Antar Napi Cuci Darah, Ambulans Lapas Kotabumi Kecelakaan dan Terbalik

- Ambulans Lapas Kelas IIA Kotabumi mengalami kecelakaan tunggal di Jalan Lintas Sumatera saat mengantar narapidana untuk cuci darah, hingga kendaraan terbalik di bawah badan jalan.
- Empat orang terluka dalam insiden ini, termasuk sopir, petugas pendamping, narapidana, dan satu penumpang lain; seluruh korban telah mendapat perawatan medis di rumah sakit.
- Proses evakuasi berlangsung sulit karena posisi ambulans berada di dasar aliran sungai kecil, sehingga petugas menggunakan alat berat untuk mengangkat kendaraan dari lokasi kejadian.
Lampung Tengah, IDN Times - Ambulans milik Lapas Kelas IIA Kotabumi mengalami kecelakaan tunggal di Jalan Lintas Sumatera, Kampung Tanjung Ratu Ilir, Kecamatan Way Pengubuan, Kabupaten Lampung Tengah, Senin (22/6/2026).
Peristiwa tersebut sempat terekam dan beredar luas di media sosial (Medsos).
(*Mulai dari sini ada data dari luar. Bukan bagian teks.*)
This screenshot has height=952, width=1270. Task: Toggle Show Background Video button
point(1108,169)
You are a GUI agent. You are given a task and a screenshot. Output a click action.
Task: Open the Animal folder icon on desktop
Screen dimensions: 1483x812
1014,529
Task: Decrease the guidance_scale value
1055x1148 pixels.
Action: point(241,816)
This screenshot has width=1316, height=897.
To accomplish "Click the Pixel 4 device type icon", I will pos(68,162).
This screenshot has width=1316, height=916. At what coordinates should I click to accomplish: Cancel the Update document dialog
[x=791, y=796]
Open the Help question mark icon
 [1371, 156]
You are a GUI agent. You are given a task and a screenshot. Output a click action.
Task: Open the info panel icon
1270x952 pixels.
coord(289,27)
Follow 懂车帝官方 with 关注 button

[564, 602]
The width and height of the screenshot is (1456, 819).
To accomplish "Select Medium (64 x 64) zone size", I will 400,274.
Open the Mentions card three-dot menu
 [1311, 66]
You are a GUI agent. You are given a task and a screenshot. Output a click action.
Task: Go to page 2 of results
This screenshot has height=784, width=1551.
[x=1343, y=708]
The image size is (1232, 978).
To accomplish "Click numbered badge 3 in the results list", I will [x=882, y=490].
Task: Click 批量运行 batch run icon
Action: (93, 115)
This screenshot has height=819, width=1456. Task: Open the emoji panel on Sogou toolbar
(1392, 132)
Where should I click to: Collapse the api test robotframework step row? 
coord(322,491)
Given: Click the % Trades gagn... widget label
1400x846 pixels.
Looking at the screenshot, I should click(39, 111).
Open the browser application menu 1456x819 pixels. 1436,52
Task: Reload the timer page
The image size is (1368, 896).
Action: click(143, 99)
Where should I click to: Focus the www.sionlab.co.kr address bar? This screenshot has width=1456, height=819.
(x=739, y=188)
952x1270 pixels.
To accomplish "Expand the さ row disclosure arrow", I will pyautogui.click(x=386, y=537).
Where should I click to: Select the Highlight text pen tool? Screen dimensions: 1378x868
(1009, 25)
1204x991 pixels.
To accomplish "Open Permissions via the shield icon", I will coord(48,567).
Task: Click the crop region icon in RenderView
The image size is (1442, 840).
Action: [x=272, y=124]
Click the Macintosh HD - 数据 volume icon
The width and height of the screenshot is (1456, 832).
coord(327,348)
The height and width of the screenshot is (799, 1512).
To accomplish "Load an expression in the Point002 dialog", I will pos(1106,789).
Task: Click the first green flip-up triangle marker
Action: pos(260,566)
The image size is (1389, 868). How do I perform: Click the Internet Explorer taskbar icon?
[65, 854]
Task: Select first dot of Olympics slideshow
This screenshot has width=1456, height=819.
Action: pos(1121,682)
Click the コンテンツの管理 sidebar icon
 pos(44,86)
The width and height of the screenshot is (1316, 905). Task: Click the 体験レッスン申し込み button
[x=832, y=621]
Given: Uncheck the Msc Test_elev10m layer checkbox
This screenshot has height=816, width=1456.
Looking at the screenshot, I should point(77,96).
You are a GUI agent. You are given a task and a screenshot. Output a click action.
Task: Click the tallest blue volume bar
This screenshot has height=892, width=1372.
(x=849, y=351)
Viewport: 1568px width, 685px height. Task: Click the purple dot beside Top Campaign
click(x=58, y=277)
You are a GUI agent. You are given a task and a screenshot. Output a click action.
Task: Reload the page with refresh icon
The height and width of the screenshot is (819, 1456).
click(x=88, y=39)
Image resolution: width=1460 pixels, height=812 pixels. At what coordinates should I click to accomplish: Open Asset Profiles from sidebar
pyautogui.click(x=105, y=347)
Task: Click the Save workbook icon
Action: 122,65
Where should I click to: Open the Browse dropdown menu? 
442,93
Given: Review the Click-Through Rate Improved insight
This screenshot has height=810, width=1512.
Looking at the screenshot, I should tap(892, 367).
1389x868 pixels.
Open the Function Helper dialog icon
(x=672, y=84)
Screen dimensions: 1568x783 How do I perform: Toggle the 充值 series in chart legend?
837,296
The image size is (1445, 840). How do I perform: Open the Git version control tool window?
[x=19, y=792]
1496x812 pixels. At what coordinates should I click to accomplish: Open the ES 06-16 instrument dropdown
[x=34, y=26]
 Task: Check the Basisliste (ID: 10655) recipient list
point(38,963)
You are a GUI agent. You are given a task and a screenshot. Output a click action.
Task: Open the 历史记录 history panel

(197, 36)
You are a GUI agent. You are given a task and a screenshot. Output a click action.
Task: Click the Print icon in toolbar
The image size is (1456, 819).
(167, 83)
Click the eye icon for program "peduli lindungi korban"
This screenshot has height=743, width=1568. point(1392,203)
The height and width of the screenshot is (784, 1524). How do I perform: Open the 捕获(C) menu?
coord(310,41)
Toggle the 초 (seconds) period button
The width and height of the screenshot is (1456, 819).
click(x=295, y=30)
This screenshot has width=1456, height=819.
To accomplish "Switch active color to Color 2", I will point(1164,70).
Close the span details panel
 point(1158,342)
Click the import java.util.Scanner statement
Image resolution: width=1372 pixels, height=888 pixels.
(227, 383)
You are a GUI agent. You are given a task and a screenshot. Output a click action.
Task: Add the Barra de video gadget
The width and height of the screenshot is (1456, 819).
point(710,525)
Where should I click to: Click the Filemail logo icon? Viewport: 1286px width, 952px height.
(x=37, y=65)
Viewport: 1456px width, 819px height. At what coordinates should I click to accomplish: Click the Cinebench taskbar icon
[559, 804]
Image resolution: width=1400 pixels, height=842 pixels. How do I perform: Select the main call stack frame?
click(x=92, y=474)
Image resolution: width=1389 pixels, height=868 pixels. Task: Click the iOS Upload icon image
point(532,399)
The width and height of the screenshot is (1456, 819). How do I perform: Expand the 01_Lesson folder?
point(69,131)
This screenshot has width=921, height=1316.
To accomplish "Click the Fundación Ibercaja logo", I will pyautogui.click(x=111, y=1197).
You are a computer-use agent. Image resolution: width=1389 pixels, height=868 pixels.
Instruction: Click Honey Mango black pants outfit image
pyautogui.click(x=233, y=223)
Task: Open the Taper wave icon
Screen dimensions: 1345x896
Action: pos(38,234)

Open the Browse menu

Dalam rekaman video diterima IDN Times, kendaraan berwarna putih bertuliskan ambulans pemasyarakatan itu terlihat dalam posisi terbalik di bawah badan jalan.
Bagian depan kendaraan juga rusak cukup parah akibat benturan. Sejumlah warga sekitar juga tampak menyaksikan dan membantu proses evakuasi para korban dari lokasi kejadian.
1. Sopir diduga hilang konsentrasi saat melintas di jalan menikung

Terkait peristiwa ini, Kasatlantas Polres Lampung Tengah, AKP Glend Felix Siagian membenarkan peristiwa kecelakaan terjadi sekitar pukul 10.00 WIB. Saat itu, ambulans milik Lapas Kotabumi tersebut sedang dalam perjalanan menuju Bandar Lampung untuk mengantar seorang narapidana menjalani perawatan medis rutin.
"Benar, jadi ambulans ini membawa satu orang warga binaan yang rencananya akan menjalani cuci darah di RSUD Abdul Moeloek," ujarnya dikonfirmasi, Selasa (23/6/2026).
Berdasarkan hasil penyelidikan sementara, ambulans bernomor polisi B 1643 PHX melaju dari arah Kotabumi menuju Bandar Lampung. Saat tiba di lokasi kejadian merupakan jalur menurun dan menikung, pengemudi diduga kehilangan konsentrasi hingga menabrak pembatas jalan.
"Sesampainya di lokasi kejadian, kendaraan menabrak cor-coran pembatas jalan terlebih dahulu, lalu terbalik dan masuk ke aliran kali kecil yang berada di pinggir jalan," ungkapnya.
2. Empat orang terluka

Akibat kecelakaan tersebut, Glend melanjutkan, sopir ambulans bernama Taufik Hidayatullah (37) mengalami lebam pada bagian wajah, dada, dan tangan. Korban saat ini menjalani perawatan di RS Yukum Medical Centre (YMC).
Sementara petugas pendamping dari pihak Lapas, M Imam Nadhir Salam (23) memar hingga luka-luka ringan pada bagian wajah serta tangan. Kemudian warga binaan bernama Mediantoni (45), cedera di bagian belakang kepala l.
Seorang penumpang lainnya Febrina Damayanti (36) juga dilaporkan mengalami keluhan sakit di bagian kepala dan masih menjalani perawatan medis.
"Untuk korban napi sempat mendapatkan perawatan di RS YMC dan direncanakan dirujuk ke RSAM Bandar Lampung, untuk melanjutkan pengobatan cuci darah yang dijalaninya," terang dia.
3. Evakuasi sempat terkendala posisi ambulans

Glend menambahkan, proses evakuasi ambulans berlangsung cukup sulit karena posisi kendaraan berada di dasar aliran sungai kecil di bawah bahu jalan. Alhasil, petugas harus menyiapkan alat berat hingga berhasil mengangkat ambulans keluar dari lokasi TKP.
"Kami masih melakukan pendataan dan penyelidikan lebih lanjut, untuk memastikan penyebab pasti kecelakaan," imbuh Kasatlantas.